### Text passage
________________________

Decayed Gentry.-" It happened in the reign of King James, when Henry Earl of Huntingdon was Lieutenant of Leicestershire, that a labourer's son in that county was pressed into the wars; as I take it, to go over with Count Mansfield. The old man at Leicester requested his son might be discharged, as being the only staff of his age, who by his industry maintained him and his mother. The Earl demanded his name, which the man for a long time was loth to tell (as suspecting it a fault for so poor a man to confess the truth), at last he told his name was Hastings. “ Cousin Hastings,” said the Earl,

we cannot all be top branches of the tree, though we all spring from the same root; your son, my kinsman, shall not be pressed.” So good was the meeting of modesty in a poor, with courtesy in an honourable person, and gentry ! believe in both. And I have reason to believe, that some who justly own the surnames and blood of Bohuns, Mortimers, and Plantagenets (though ignorant of their own extractions), are hid in the heap of common people, where they find that under a thatched cottage, which some of their ancestors could not enjoy in a leaded castle, contentment, with quiet and security."-Worthies. Art. Of Shire-Reeves or Shiriffes.

________________________

Stored dataset items
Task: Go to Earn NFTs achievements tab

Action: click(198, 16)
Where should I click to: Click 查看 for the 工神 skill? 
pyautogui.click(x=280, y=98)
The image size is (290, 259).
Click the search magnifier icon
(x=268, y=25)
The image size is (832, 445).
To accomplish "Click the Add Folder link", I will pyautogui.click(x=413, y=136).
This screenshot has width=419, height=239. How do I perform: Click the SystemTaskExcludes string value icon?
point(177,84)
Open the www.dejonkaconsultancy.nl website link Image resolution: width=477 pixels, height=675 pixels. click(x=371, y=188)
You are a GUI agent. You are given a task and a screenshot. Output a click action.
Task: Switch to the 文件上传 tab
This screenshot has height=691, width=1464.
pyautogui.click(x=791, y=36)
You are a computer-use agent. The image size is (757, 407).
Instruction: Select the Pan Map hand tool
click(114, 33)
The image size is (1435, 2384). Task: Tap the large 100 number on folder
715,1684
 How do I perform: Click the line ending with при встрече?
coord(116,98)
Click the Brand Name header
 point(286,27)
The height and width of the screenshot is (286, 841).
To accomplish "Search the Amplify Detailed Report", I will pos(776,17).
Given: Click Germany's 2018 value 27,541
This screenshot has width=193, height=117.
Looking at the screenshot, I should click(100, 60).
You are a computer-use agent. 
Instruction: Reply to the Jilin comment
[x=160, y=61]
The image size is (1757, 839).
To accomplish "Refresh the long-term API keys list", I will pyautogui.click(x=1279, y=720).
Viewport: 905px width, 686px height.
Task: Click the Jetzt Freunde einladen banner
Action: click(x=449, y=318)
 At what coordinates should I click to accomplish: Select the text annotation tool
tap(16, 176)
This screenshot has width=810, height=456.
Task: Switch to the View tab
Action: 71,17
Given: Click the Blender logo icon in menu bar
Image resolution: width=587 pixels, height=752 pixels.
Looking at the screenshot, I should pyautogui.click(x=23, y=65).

________________________

### Problems
• a. In the passage on decayed gentry, what name did the labourer eventually admit to the Earl?
• b. Write the next part of the passage on decayed gentry, picking up after its final sentence.
The items have nothing to do with this.

### Answers to the exercise
• a. Hastings.

• b.
Tenderness of Conscience in a Tradesman. Thomas Curson, born in Allhallows, Lombardstreet, armourer, dwelt without Bishopsgate. It happened that a staye-player borrowed a rusty musket, which had lain long leger in his shop :. now though his part were comical, he therewith acted an unexpected tragedy, killing one of the standers by, the gun casually going off on the stage, which he suspected not to be charged. O the difference of divers men in the tenderness of their consciences; some are scarce touched with a wound, whilst others are wounded with a touch therein. This poor armourer was highly afflicted therewith, though done against his will, yea without his knowledge, in his absence, by another, out of mere chance. Hereupon he resolved to give all his estate to pious uses : no sooner had he gotten a round sum, but presently he posted with it in his apron to the Court of Aldermen,

and was in pain till by their direction he had settled it for the relief of poor in his own and other parishes, and disposed of some hundreds of pounds accordingly, as I am credibly informed by the then churchwardens of the said parish. Thus as he conceived himself casually (though at a great distance) to have occasioned the death of one, he was the immediate and direct cause of giving a comfortable living to many."

Burning of Wickliffe's Body by Order of the Council of Constance.- .“ Hitherto (A. D. 1428] the corpse of John Wickliffe had quietly slept in his grave about forty-one years after his death, till his body was reduced to bones, and his bones almost to dust. For though the earth in the chancel of Lutterworth, in Leicestershire, where he was interred, hath not so quick a digestion with the earth of Aceldama, to consume flesh in twenty-four hours, yet such the appetite thereof, and all other English graves, to leave small reversions of a body after so many years. But now such the spleen of the Council of Constance, as they not only cursed his memory as dying an obstinate heretic, but ordered that his bones (with this charitable caution,-if it may be discerned from the bodies of other faithful people)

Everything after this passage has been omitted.